Papa Francisco pede perdão aos indígenas pelo abuso contra suas terras e sua cultura
Em Chiapas, Francisco fez um duro pronunciamento contra “a dor, o abuso e a desigualdade”
O que o governo mexicano mais temia aconteceu: o papa Francisco, cuja liderança mundial transcende o religioso, chegou na segunda-feira à floresta de Chiapas e fez um duro pronunciamento contra “a dor, o abuso e a desigualdade” sofridos pelos povos indígenas que no México somam 11 milhões de pessoas de um total de 50 milhões em toda a América Latina -no Brasil, são quase um milhão. Jorge Mario Bergoglio pediu perdão aos indígenas e encorajou os governantes a fazê-lo também por os terem “excluído, menosprezado e expulsado de suas terras”.
A viagem do papa Francisco pelos novos e velhos problemas do México sobe alguns decibéis a cada dia. E sua presença no Estado de Chiapas, onde um terço dos quatro milhões de habitantes sofre de pobreza extrema e altas taxas de analfabetismo, coloca o Governo diante de uma das grandes pendências do país: a praticamente inexistente integração dos índios na vida cultural, social e política do país. Além disso, Bergoglio o fez sem meias palavras, incluindo também o Vaticano e a hierarquia mexicana da Igreja Católica entre aqueles que se equivocaram em sua relação com Chiapas e seus habitantes. A visita ao túmulo do bispo indigenista Samuel Ruiz (1924-2011), próximo da teologia da libertação e que foi perseguido pelo Governo e o Vaticano, tornou-se o maior símbolo da mudança de posição. O outro gesto foi autorizar novamente a ordenação de diáconos permanentes indígenas e a utilização de suas línguas na liturgia, algo que já fazia o bispo Ruiz, razão pela qual recebeu fortes críticas da Igreja oficial.
Os povos indígenas foram incompreendidos e excluídos da sociedade. Alguns consideraram inferiores os seus valores, sua cultura e suas tradições”
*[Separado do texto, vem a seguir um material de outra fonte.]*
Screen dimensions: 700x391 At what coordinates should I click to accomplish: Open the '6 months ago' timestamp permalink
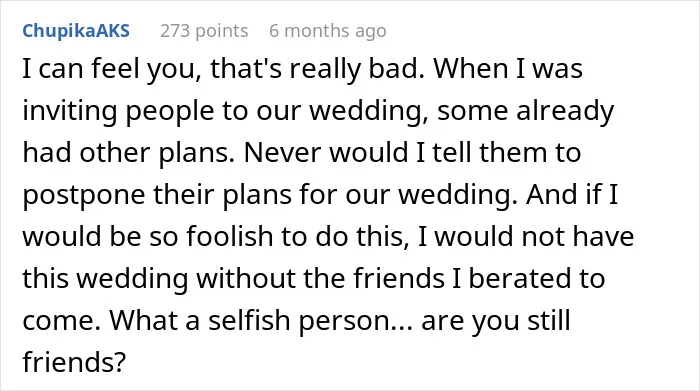point(328,31)
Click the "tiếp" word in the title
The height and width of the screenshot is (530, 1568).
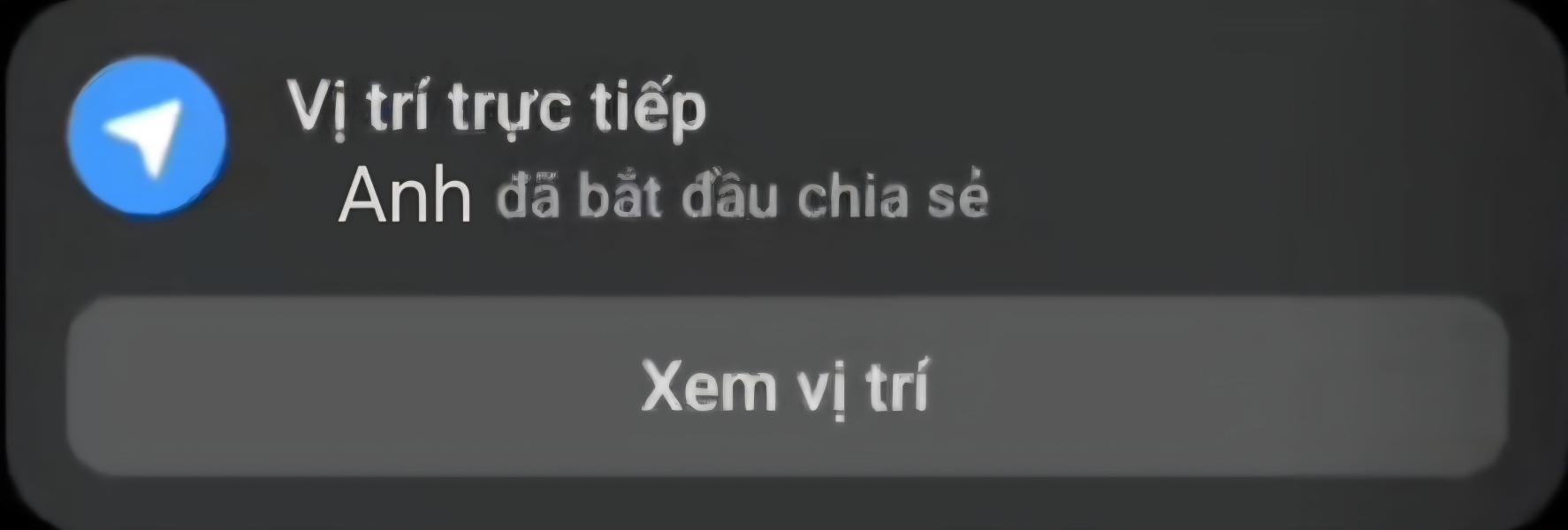650,111
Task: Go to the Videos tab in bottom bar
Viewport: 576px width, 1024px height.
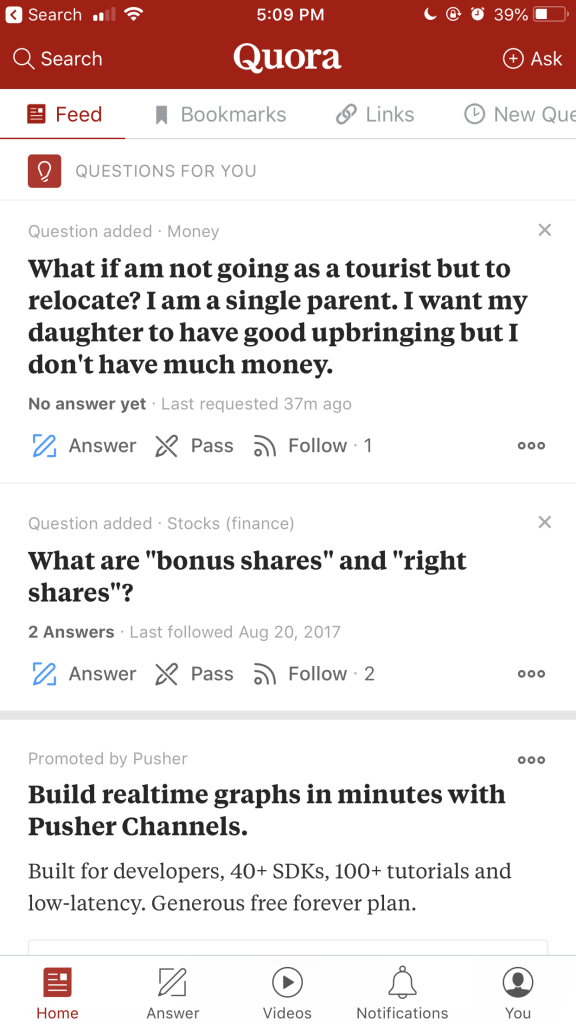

Mas o momento-chave da presença do Papa em Chiapas aconteceu em San Cristóbal de las Casas, durante a missa celebrada em espanhol e nas línguas indígenas. Depois de reconhecer como legítimo o desejo dos povos indígenas de viver em liberdade — “numa terra prometida onde a opressão, o abuso e a degradação não sejam moeda corrente” —, o Papa fez um pronunciamento que, por sua relevância merece ser integralmente reproduzido. “Muitas vezes, de modo sistemático e estrutural, os povos indígenas foram incompreendidos e excluídos da sociedade. Alguns consideraram inferiores os seus valores, sua cultura e suas tradições. Outros, aturdidos pelo poder, pelo dinheiro e pelas leis de mercado, os despojaram de suas terras ou realizaram ações que as contaminaram. Que tristeza! Que bem faria a todos nós se fizéssemos um exame de consciência e aprendêssemos a dizer: perdão! O mundo de hoje, despojado pela cultura do descarte, precisa disso”.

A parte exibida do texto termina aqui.